ABOUT THIS TASK ▸
Would you give the entries below again in full, exactly as they stand?

▼▼▼

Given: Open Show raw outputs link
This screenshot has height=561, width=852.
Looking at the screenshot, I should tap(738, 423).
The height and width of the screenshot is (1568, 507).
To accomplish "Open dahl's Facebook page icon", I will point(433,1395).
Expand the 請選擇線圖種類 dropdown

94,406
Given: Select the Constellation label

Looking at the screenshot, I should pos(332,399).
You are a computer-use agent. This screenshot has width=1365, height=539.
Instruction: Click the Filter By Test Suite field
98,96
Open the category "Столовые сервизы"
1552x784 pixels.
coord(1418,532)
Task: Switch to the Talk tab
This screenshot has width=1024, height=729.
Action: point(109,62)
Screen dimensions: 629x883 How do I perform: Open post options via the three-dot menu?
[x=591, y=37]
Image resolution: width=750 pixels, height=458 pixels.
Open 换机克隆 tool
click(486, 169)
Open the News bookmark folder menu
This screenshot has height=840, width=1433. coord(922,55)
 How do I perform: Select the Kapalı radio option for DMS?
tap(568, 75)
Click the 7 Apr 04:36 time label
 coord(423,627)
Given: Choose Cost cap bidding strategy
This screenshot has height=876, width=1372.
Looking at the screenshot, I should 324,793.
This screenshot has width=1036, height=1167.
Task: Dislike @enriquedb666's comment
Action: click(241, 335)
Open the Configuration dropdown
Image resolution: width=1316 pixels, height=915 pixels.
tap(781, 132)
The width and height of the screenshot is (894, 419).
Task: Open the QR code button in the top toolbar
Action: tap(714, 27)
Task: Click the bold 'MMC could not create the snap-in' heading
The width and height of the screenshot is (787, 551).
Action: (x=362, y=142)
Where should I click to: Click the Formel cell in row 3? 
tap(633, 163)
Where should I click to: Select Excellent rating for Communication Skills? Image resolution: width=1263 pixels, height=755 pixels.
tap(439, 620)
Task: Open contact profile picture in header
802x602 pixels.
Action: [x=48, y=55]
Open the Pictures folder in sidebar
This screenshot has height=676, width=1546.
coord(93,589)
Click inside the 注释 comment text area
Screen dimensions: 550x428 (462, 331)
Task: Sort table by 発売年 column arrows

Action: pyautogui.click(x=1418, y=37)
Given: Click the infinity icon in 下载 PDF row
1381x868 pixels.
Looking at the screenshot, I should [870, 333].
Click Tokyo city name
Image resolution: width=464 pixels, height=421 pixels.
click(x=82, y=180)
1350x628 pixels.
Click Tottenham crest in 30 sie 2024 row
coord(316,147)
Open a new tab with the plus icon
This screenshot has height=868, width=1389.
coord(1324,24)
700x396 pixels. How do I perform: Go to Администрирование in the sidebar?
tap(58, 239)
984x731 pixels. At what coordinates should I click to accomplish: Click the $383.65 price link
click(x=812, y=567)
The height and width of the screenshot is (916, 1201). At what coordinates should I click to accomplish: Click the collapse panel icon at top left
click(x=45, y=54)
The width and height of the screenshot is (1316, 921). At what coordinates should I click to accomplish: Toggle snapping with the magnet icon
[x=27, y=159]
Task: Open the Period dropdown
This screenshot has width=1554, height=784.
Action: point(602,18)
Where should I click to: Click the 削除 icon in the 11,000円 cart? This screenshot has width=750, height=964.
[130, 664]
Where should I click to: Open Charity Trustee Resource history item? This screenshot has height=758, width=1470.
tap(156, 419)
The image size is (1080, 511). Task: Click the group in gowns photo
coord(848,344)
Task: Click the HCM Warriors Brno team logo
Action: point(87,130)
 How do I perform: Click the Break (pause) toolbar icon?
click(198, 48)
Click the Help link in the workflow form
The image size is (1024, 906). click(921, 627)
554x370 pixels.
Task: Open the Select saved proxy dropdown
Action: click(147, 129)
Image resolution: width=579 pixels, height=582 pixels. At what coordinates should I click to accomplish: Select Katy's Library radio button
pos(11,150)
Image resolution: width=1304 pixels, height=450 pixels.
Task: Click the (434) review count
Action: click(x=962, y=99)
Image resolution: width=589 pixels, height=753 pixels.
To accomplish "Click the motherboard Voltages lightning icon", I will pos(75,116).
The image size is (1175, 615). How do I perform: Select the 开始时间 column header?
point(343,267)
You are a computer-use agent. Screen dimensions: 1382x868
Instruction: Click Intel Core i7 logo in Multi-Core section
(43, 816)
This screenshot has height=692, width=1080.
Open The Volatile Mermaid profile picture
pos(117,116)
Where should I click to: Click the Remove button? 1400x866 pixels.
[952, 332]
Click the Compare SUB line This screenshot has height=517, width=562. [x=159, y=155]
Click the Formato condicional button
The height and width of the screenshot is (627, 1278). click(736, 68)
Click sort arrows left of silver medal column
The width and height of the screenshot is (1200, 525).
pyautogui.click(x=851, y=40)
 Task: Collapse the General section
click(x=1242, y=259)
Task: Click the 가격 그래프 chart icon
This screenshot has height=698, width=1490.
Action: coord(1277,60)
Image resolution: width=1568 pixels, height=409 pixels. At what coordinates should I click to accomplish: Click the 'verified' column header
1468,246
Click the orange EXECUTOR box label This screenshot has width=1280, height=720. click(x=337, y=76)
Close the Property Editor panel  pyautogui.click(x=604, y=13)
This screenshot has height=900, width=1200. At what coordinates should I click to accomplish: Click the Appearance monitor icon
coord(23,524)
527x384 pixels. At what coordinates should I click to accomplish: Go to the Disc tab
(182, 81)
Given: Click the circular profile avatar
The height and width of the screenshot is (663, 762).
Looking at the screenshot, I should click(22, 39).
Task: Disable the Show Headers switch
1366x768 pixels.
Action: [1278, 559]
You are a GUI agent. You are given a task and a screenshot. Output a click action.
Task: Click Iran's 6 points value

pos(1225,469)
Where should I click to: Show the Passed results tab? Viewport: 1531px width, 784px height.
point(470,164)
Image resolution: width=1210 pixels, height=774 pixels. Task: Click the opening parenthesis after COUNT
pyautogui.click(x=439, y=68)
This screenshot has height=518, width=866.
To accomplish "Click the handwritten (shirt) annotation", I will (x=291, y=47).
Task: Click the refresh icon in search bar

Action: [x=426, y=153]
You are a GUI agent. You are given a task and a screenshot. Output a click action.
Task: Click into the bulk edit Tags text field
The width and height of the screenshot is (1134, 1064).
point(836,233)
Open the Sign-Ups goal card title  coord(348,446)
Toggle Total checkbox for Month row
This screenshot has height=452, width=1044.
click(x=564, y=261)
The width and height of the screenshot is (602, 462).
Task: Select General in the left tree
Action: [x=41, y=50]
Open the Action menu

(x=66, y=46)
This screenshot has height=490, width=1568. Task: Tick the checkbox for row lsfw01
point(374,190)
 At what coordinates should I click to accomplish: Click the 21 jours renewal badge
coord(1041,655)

▲▲▲

REPLY TO THE EXERCISE ▸
Given: Open Show raw outputs link
This screenshot has height=561, width=852.
Looking at the screenshot, I should tap(738, 423).
The height and width of the screenshot is (1568, 507).
To accomplish "Open dahl's Facebook page icon", I will point(433,1395).
Expand the 請選擇線圖種類 dropdown

94,406
Given: Select the Constellation label

Looking at the screenshot, I should pos(332,399).
You are a computer-use agent. This screenshot has width=1365, height=539.
Instruction: Click the Filter By Test Suite field
98,96
Open the category "Столовые сервизы"
1552x784 pixels.
coord(1418,532)
Task: Switch to the Talk tab
This screenshot has width=1024, height=729.
Action: point(109,62)
Screen dimensions: 629x883 How do I perform: Open post options via the three-dot menu?
[x=591, y=37]
Image resolution: width=750 pixels, height=458 pixels.
Open 换机克隆 tool
click(486, 169)
Open the News bookmark folder menu
This screenshot has height=840, width=1433. coord(922,55)
 How do I perform: Select the Kapalı radio option for DMS?
tap(568, 75)
Click the 7 Apr 04:36 time label
 coord(423,627)
Given: Choose Cost cap bidding strategy
This screenshot has height=876, width=1372.
Looking at the screenshot, I should 324,793.
This screenshot has width=1036, height=1167.
Task: Dislike @enriquedb666's comment
Action: click(241, 335)
Open the Configuration dropdown
Image resolution: width=1316 pixels, height=915 pixels.
tap(781, 132)
The width and height of the screenshot is (894, 419).
Task: Open the QR code button in the top toolbar
Action: tap(714, 27)
Task: Click the bold 'MMC could not create the snap-in' heading
The width and height of the screenshot is (787, 551).
Action: (x=362, y=142)
Where should I click to: Click the Formel cell in row 3? 
tap(633, 163)
Where should I click to: Select Excellent rating for Communication Skills? Image resolution: width=1263 pixels, height=755 pixels.
tap(439, 620)
Task: Open contact profile picture in header
802x602 pixels.
Action: [x=48, y=55]
Open the Pictures folder in sidebar
This screenshot has height=676, width=1546.
coord(93,589)
Click inside the 注释 comment text area
Screen dimensions: 550x428 (462, 331)
Task: Sort table by 発売年 column arrows

Action: pyautogui.click(x=1418, y=37)
Given: Click the infinity icon in 下载 PDF row
1381x868 pixels.
Looking at the screenshot, I should [870, 333].
Click Tokyo city name
Image resolution: width=464 pixels, height=421 pixels.
click(x=82, y=180)
1350x628 pixels.
Click Tottenham crest in 30 sie 2024 row
coord(316,147)
Open a new tab with the plus icon
This screenshot has height=868, width=1389.
coord(1324,24)
700x396 pixels. How do I perform: Go to Администрирование in the sidebar?
tap(58, 239)
984x731 pixels. At what coordinates should I click to accomplish: Click the $383.65 price link
click(x=812, y=567)
The height and width of the screenshot is (916, 1201). At what coordinates should I click to accomplish: Click the collapse panel icon at top left
click(x=45, y=54)
The width and height of the screenshot is (1316, 921). At what coordinates should I click to accomplish: Toggle snapping with the magnet icon
[x=27, y=159]
Task: Open the Period dropdown
This screenshot has width=1554, height=784.
Action: point(602,18)
Where should I click to: Click the 削除 icon in the 11,000円 cart? This screenshot has width=750, height=964.
[130, 664]
Where should I click to: Open Charity Trustee Resource history item? This screenshot has height=758, width=1470.
tap(156, 419)
The image size is (1080, 511). Task: Click the group in gowns photo
coord(848,344)
Task: Click the HCM Warriors Brno team logo
Action: point(87,130)
 How do I perform: Click the Break (pause) toolbar icon?
click(198, 48)
Click the Help link in the workflow form
The image size is (1024, 906). click(921, 627)
554x370 pixels.
Task: Open the Select saved proxy dropdown
Action: click(147, 129)
Image resolution: width=579 pixels, height=582 pixels. At what coordinates should I click to accomplish: Select Katy's Library radio button
pos(11,150)
Image resolution: width=1304 pixels, height=450 pixels.
Task: Click the (434) review count
Action: click(x=962, y=99)
Image resolution: width=589 pixels, height=753 pixels.
To accomplish "Click the motherboard Voltages lightning icon", I will pos(75,116).
The image size is (1175, 615). How do I perform: Select the 开始时间 column header?
point(343,267)
You are a computer-use agent. Screen dimensions: 1382x868
Instruction: Click Intel Core i7 logo in Multi-Core section
(43, 816)
This screenshot has height=692, width=1080.
Open The Volatile Mermaid profile picture
pos(117,116)
Where should I click to: Click the Remove button? 1400x866 pixels.
[952, 332]
Click the Compare SUB line This screenshot has height=517, width=562. [x=159, y=155]
Click the Formato condicional button
The height and width of the screenshot is (627, 1278). click(736, 68)
Click sort arrows left of silver medal column
The width and height of the screenshot is (1200, 525).
pyautogui.click(x=851, y=40)
 Task: Collapse the General section
click(x=1242, y=259)
Task: Click the 가격 그래프 chart icon
This screenshot has height=698, width=1490.
Action: coord(1277,60)
Image resolution: width=1568 pixels, height=409 pixels. At what coordinates should I click to accomplish: Click the 'verified' column header
1468,246
Click the orange EXECUTOR box label This screenshot has width=1280, height=720. click(x=337, y=76)
Close the Property Editor panel  pyautogui.click(x=604, y=13)
This screenshot has height=900, width=1200. At what coordinates should I click to accomplish: Click the Appearance monitor icon
coord(23,524)
527x384 pixels. At what coordinates should I click to accomplish: Go to the Disc tab
(182, 81)
Given: Click the circular profile avatar
The height and width of the screenshot is (663, 762).
Looking at the screenshot, I should click(22, 39).
Task: Disable the Show Headers switch
1366x768 pixels.
Action: [1278, 559]
You are a GUI agent. You are given a task and a screenshot. Output a click action.
Task: Click Iran's 6 points value

pos(1225,469)
Where should I click to: Show the Passed results tab? Viewport: 1531px width, 784px height.
point(470,164)
Image resolution: width=1210 pixels, height=774 pixels. Task: Click the opening parenthesis after COUNT
pyautogui.click(x=439, y=68)
This screenshot has height=518, width=866.
To accomplish "Click the handwritten (shirt) annotation", I will (x=291, y=47).
Task: Click the refresh icon in search bar

Action: [x=426, y=153]
You are a GUI agent. You are given a task and a screenshot. Output a click action.
Task: Click into the bulk edit Tags text field
The width and height of the screenshot is (1134, 1064).
point(836,233)
Open the Sign-Ups goal card title  coord(348,446)
Toggle Total checkbox for Month row
This screenshot has height=452, width=1044.
click(x=564, y=261)
The width and height of the screenshot is (602, 462).
Task: Select General in the left tree
Action: [x=41, y=50]
Open the Action menu

(x=66, y=46)
This screenshot has height=490, width=1568. Task: Tick the checkbox for row lsfw01
point(374,190)
 At what coordinates should I click to accomplish: Click the 21 jours renewal badge
coord(1041,655)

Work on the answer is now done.